December 31, 2010

Loved this Year of Learning

This was the daily post from the Dalai Lama facebook page. How fitting.
"Compassion creates a positive, friendly atmosphere. With such an attitude, you can create the possibility of receiving affection or a positive response from someone else. If the other person doesn't respond to you in a positive way, your own feeling of openness gives you the flexibility and freedom to change your approach as needed and still allows for the possibility of having a meaningful conversation with them."

December 30, 2010

I Need a Minute Here


Life is so full of ups and downs and twists and turns. I have felt many subtle shifts today. The enjoyment of my morning tea with peace and quiet, having a delicious lunch with an ocean view with a friend, hanging out with the kids, and now quiet again while the boys are on the beach for a jog.
We got a new neighbor next door in the house that has been quiet and vacant for many months. My natural inclination is to live NOT too near people, but have lots of room and privacy. So, I am not so glad to have people there altho it was inevitable; that is just the truth of how I feel, no apologies. I have been sending good vibes to hope that quiet folks rent that house. Life is too short to have loud neighbors... I feel like such a grump sometimes but hey. I am doing subtle and constant attitude adjusting thru the day to keep myself positive. People do have an impact on the next person.
  Don't fence me in -
  Absence makes the heart grow fonder -
  Give me a home where the buffalo roam - 
What is really bad is I went to a local shopping center today and it was extra crazy jam packed with people and cars and I was like, hey I'm outta here! I made like a baby and headed out of that place. It was a bit of a zombies at the mall vibe. Errrghhh
Sometimes I am hyper-sensitive but I usually deal with it very well. Ha, and I live in a fairly small coastal town. I have been to many large world cities, but it is different in my day to day life where I prefer to have little encroachment in my "personal space" else I get a bit ferocious, alas. (I don't like it when people crowd me in the checkout line either). Maybe I need to chill out and go walk on the beach..
So anyway this is my turn to feel hemmed in and push back at the world that seems to have scooted a little too close today. Pardon my elbows.
(But I do truly believe the new neighbors will be just fine. And certainly very nice! Love thy neighbor...)

December 14, 2010

byebyebyebye don't you cry when I say goodbye

 In 2010. I forsook coffee for tea. I forsook non-responsive people. I forsook any lack of confidence lingering around the edges of the past. I forsook following the rules of language and will now bend them at will.

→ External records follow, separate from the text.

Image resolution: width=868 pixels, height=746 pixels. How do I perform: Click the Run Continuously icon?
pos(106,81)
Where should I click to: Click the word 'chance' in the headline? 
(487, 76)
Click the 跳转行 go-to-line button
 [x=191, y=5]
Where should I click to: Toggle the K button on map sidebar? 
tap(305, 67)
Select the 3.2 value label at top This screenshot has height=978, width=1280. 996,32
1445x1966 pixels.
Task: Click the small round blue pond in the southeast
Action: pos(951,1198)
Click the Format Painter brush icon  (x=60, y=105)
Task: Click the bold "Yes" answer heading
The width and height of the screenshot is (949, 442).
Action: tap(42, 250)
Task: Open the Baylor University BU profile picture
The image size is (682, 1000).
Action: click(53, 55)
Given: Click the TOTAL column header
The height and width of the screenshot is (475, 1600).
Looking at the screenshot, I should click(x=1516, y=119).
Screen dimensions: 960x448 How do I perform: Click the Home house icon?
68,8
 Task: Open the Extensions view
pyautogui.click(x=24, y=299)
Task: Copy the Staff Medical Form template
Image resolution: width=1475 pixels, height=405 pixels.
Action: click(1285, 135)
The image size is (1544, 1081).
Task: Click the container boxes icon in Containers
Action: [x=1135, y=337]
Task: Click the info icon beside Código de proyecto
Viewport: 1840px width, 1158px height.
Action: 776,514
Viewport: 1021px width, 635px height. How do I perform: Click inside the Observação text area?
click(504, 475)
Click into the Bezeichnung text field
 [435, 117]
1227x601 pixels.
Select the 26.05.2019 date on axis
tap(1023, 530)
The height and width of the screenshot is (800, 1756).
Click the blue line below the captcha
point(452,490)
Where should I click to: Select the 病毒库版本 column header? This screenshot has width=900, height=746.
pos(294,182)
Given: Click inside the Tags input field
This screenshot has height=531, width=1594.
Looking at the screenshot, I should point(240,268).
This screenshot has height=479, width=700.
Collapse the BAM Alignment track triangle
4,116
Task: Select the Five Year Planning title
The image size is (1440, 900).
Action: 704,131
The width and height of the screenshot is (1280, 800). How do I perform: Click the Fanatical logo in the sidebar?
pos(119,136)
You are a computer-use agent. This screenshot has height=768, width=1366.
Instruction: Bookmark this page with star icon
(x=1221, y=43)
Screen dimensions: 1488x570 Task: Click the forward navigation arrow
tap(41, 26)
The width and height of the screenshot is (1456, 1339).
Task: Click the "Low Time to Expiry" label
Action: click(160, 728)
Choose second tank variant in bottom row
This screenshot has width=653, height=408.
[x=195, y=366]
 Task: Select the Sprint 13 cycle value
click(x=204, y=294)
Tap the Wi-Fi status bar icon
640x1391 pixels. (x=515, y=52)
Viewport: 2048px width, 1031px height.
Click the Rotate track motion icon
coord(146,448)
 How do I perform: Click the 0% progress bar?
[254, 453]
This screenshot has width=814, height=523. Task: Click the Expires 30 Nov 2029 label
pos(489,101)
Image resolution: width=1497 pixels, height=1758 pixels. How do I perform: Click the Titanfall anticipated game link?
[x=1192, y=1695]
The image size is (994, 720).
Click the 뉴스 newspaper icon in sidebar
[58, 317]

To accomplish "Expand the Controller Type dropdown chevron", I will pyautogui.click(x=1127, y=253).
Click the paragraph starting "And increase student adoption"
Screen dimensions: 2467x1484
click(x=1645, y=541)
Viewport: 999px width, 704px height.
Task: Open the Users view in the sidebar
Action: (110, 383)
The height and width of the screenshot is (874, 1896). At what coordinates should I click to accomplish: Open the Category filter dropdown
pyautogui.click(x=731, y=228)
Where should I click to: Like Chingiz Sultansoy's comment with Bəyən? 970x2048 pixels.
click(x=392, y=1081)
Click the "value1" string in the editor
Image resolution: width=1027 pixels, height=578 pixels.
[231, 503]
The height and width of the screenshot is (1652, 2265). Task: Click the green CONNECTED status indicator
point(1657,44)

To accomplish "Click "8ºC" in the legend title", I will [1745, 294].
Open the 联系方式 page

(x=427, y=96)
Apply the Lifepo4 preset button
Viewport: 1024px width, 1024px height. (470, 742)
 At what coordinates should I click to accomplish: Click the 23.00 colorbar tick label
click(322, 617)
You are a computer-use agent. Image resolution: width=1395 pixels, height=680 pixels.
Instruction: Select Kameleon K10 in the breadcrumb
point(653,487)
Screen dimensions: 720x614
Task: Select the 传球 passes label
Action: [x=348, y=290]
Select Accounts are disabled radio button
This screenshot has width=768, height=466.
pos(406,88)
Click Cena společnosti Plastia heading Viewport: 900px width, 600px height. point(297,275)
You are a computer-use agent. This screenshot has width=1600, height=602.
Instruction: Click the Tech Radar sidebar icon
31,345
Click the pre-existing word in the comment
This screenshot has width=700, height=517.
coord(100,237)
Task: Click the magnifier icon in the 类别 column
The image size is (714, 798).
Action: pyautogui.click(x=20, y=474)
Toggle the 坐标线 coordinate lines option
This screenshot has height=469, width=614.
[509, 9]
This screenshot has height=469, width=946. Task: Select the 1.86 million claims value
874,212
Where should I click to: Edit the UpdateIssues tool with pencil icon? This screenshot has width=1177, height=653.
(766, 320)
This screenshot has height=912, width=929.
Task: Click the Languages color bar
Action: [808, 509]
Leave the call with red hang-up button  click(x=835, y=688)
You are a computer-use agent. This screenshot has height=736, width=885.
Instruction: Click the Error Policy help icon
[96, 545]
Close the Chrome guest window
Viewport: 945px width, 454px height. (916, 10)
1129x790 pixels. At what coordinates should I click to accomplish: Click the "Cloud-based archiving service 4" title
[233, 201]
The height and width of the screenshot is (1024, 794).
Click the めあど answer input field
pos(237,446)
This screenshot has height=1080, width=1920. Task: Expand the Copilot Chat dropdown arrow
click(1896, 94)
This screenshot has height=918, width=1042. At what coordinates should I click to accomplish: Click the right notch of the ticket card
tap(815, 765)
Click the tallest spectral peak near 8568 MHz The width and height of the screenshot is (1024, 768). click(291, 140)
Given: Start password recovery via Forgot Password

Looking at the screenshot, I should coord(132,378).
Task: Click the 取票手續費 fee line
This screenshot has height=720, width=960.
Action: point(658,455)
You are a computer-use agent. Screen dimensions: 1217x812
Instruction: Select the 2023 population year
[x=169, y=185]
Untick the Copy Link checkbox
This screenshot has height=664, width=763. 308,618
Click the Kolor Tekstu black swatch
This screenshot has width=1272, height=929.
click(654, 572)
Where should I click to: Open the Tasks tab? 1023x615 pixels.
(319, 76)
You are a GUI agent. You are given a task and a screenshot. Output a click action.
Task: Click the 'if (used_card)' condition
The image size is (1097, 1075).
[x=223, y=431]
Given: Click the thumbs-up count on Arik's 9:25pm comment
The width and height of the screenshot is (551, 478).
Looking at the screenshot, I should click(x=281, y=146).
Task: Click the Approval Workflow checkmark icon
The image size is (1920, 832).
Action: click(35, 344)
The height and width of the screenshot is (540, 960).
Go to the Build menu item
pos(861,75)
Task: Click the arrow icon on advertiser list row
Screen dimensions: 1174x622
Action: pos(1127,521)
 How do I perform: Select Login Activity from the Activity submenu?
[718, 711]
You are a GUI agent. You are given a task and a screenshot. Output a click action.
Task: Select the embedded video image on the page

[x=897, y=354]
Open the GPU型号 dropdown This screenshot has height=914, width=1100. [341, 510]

I forsook holding back tears. I forsook trying to please most people. I forsook the fear of embracing my shadow as teacher and friend. I forsook turning down the music's volume. I forsook feeling forsaken by love. It's been a darn good year.

December 09, 2010

Call of the Wild


TRUST
Trust that there is a tiger, muscular
Tasmanian, and sly, which has never been
seen and never will be seen by any human
eye. Trust that thirty thousand sword-
fish will never near a ship, that far
from cameras or cars elephant herds live
long elephant lives. Believe that bees
by the billlions find unidentified flowers
on unmapped marshes and mountains. Safe
in caves of contentment, bears sleep.
Through vast canyons, horses run while slowly
snakes stretch beyond their skins in the sun.
I must trust all this to be true, though
the few birds at my feeder watch the window
with small flutters of of fear, so like my own.
Susan Kingsolving
Sometimes it does seem so. Developers are pushing into every corner, every fold and crevice. City council meetings I watch on the television are "let us cut, scrape, pound, dig, burn. We will make money. We want to expand into the boundaries, push buildings into the recovering forest. Into the marsh lands. Into the scared quiet. The refuge." There are many empty buildings in our town already. The deep stream gorges I thought would never be built in have been breached. The ocean views have been blocked by massive condo/hotels. People who once enjoyed the sunset now have the shadows of these goliaths blocking the warmth.
I will come down off my soap box now. Oh but sometimes I can barely take it anymore.

December 08, 2010

Losing Lennon


I was in Wonder Oregon that day. Still brings a tear. Aloha dear John, we love you forever.

December 06, 2010

French Riviera


We were on vacation from our home in Fountainebleau. We drove all the way to Monaco, Nice and Marseille, going over the mountains and thru towns along the coastline. We crossed over into Italy for some shopping.
My sister and I loved the beach like it was our natural element. My bathing suit had orange polka dots on white and dark bottoms, I don't remember if that was black or brown. I do remember that I loved it! I always had love afffairs with my swimsuits when I was little, never wanting to take them off. My Mom took us out into the deeper water to rinse off the sand and saltiness from the sea that had collected in our suits and was starting to rub our tender skin.
Our beloved French babysitter Odette came along with us. She was about 16 and I think every square inch of her tiny bedroom was covered with posters of film stars. She got so very sunburned laying on the sunny beach! My Mom poured canned condensed milk over her sunburn to take the heat out she said. My Mom still swears by this remedy!